Cy Twombly (1928 – 2011) was an American artist who captivated people with his poetic, calligraphic paintings in the second half of the Twentieth century but was prolific up until his passing. Twombly simplified abstract art, in fact he avoided association with the abstract expressionist movement altogether.
Twombly had studied art all his life, it wasn’t something he came into later in life. I can imagine that as a full-time artist when your work is panned by the critics, it would be easy to look at the popular and seek to emulate. Cy didn’t. He kept on doing his squiggles and sculptures even when others didn’t like them.
What captivated me about these wall-sized works that took over this room in the Tate Modern, was the simplicity. The canvases do not appear to have been primed. The large brush strokes of red runny paint swirl above and below. The individual paintings are untitled but the series is known as Bacchus, the god of wine and drunkenness.

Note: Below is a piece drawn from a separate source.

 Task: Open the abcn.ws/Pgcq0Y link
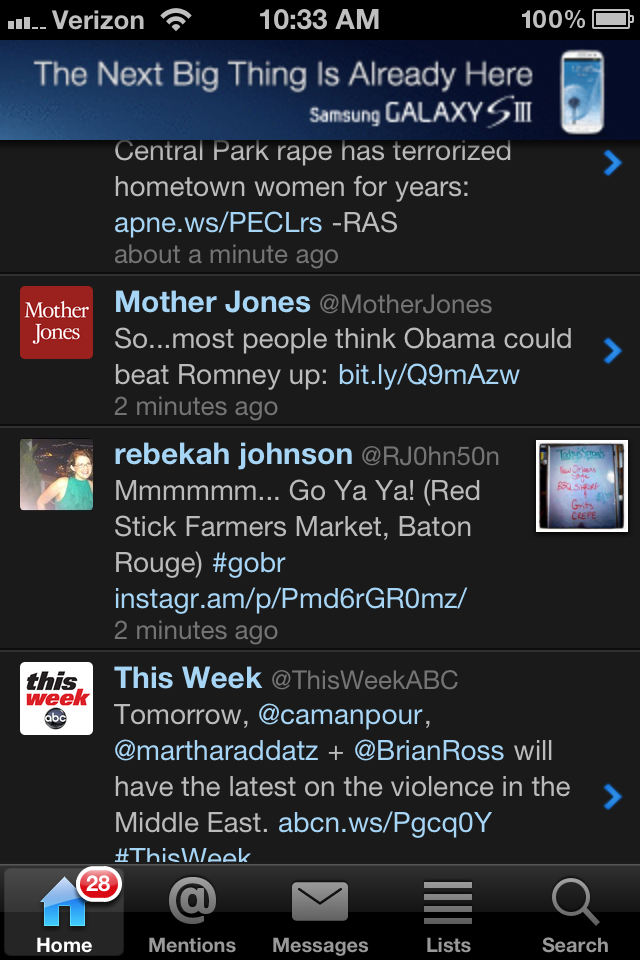click(384, 823)
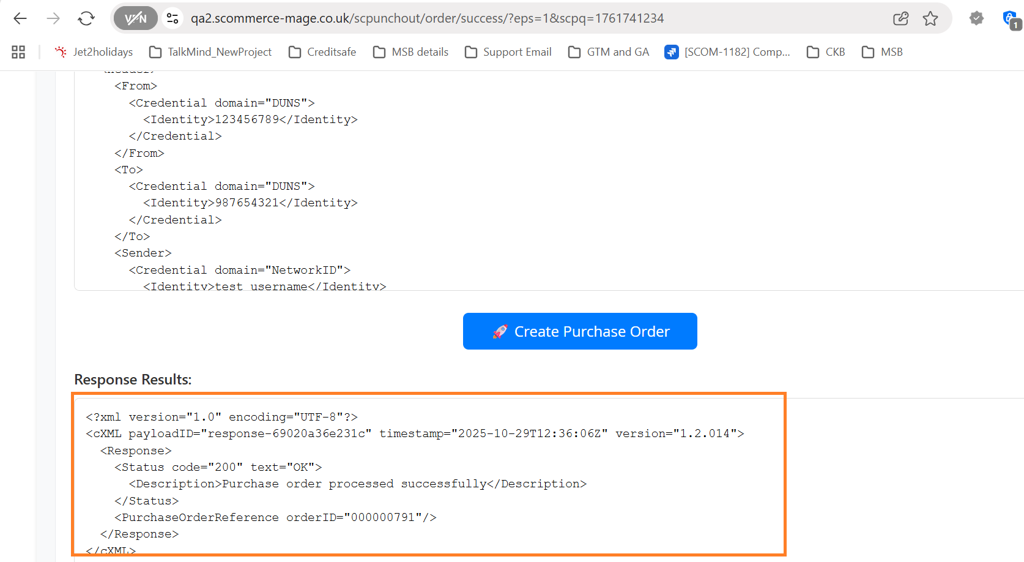Open the GTM and GA bookmark folder
This screenshot has height=562, width=1024.
click(x=608, y=52)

Unlike Francis Bacon’s work on unprimed canvas, there is no sense of urgency. The trance like swirls seem very deliberate, Twombly had a clear intent when moving that large brush over that large plain canvas.
When you stand in a room filled with the work of a single artist, sculptures included, you can’t help but feel the spirit of the artist is standing there with you. The room feels more focused than a gallery filled with multiple artists.
My Twombly experience both captivated and intrigued. I always love an artist that can stay true to their voice and self-expression against the naysayers.